-- Exercise --
Among the entries below, one line contains "Select the Godly" and another contains "Close the Add". Transcribe those two lines and every line between them, exactly.

-- Data in this exercise --

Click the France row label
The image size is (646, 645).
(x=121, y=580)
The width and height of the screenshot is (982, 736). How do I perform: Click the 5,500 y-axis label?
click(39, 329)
==
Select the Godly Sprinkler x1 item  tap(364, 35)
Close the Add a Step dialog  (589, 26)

-- Exercise solution --
Select the Godly Sprinkler x1 item  tap(364, 35)
Close the Add a Step dialog  (589, 26)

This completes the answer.